CS194-26

Image Manipulation and Computational Photography

Project 6: Image Warping and Mosaicing

Part 2

Morad Shefa



Overview

For this part of the project we explore automatically stitching images into a mosaic.

  1. Detecting corner features in the image.
  2. Extracting a Feature Descriptor for each feature point
  3. Matching these feature descriptors between two images
  4. Use a robust method (RANSAC) to compute a homography
  5. Proceed as in Part 1 to create Mosaic

Harris Interest Points

We use Harris corner detection where the basic idea is that when looking at a small window in a region a shift in any direction will cause a large change in intensity, a very simple yet powerful idea. We apply Adaptive Non-Maximal Suppression to get interest points that are local maxima within a radius. Note, the points are actually obtained from a blurred version of the image to reduce noise.


Harrison Points laid over first image
Harrison Points laid over second image

Feature Extraction

For each point of the previous part we extract a feauture, an image patch around the area (in a blurred version of the image) of the point. We then decimate it to get a smaller patch.

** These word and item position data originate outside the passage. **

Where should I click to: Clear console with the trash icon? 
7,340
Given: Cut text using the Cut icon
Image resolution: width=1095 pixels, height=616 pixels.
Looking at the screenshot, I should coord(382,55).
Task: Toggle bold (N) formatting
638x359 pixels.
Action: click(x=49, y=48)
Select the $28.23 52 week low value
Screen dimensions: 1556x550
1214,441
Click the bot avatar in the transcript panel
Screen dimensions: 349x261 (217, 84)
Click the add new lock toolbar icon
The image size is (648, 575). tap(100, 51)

Image and harris interest point
Image patch around interest point (no blur)
Image patch around interest point decimated (no blur)

Image patch around interest point (blur)
Image patch around interest point decimated (blur)

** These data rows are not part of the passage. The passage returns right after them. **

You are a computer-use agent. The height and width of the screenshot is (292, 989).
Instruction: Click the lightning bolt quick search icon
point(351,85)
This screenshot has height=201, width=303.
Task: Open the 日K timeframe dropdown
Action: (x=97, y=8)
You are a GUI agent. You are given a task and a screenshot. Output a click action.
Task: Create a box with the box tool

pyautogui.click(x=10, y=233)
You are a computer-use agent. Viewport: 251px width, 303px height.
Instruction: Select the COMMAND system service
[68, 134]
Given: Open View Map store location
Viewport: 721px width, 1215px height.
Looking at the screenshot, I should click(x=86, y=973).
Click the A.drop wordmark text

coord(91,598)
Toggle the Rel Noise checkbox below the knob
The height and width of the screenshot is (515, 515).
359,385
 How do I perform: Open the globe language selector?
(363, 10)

As one can see, blurring before decimating helps reduce aliasing.

Feature Matching

We now compare ALL patches to each other and use L2 difference as a measure of similarity between patches (after normalizing by subtracting the mean and dividing by the standard deviation). This yields a very rough estimate of the matches and has a lot of error. We used 1-NN/2-NN thresholding for this. This means we picked points that had a low ratio of L2 similarity of the nearest neighbor over L2 similarity of the second nearest neighbor. This intuitively makes sense to me because we do not want to pick points that can be mapped well to two different points. For example if you have a brick wall a single point can very well be matched to another point in the wall. In this case it could also be very well matched to a second point in the wall which means we get a high ratio 1-NN/2-NN and discard that point which makes sense because we do not want to try to match points in the brick wall since we probably pick different points that look similar.

Matching of harris interest point. As one can see many points matched to incorrect points but many also matched correctly.



RANSAC

We now use the previous matching and use RANSAC to get a better matching. Here the idea is that we randomly pick 4 points from our matchings and use the to compute a homography (exact for the 4 points since we have 8 DOF). We then count the number of other points that when applied this transformation get mapped to the matched harrison points. We do this iteratively and chose the homography that maximizes the number of such points and use those points to calculate the final homography matrix using least squares.

The 4 points that led to the maximum number of other matches that get correctly mapped
All other matches that get correctly mapped and were used to get the transformation matrix

MOSAIC

Now that we have the transformation matrix we follow the same steps as for part 1 to get the mosaic.

Mosaic from auto stitching.
Mosaic with handselection of points.

Note, in this example the final result look very similar but the auto result looks better when especially when you look at the lower right corner.

More examples




The 4 points that led to the maximum number of other matches that get correctly mapped
All other matches that get correctly mapped and were used to get the transformation matrix
Mosaic from auto stitching.
Mosaic with handselection of points.
The 4 points that led to the maximum number of other matches that get correctly mapped
All other matches that get correctly mapped and were used to get the transformation matrix
Mosaic from auto stitching.
Mosaic with handselection of points.

The most interesting thing about this part of the project was learning the harris interest point detection method (including ANMS) and RANSAC. It was cool to see all the points the detector selected and how RANSAC improved the selection of matches drastically and very quickly while being very simple and intuitive.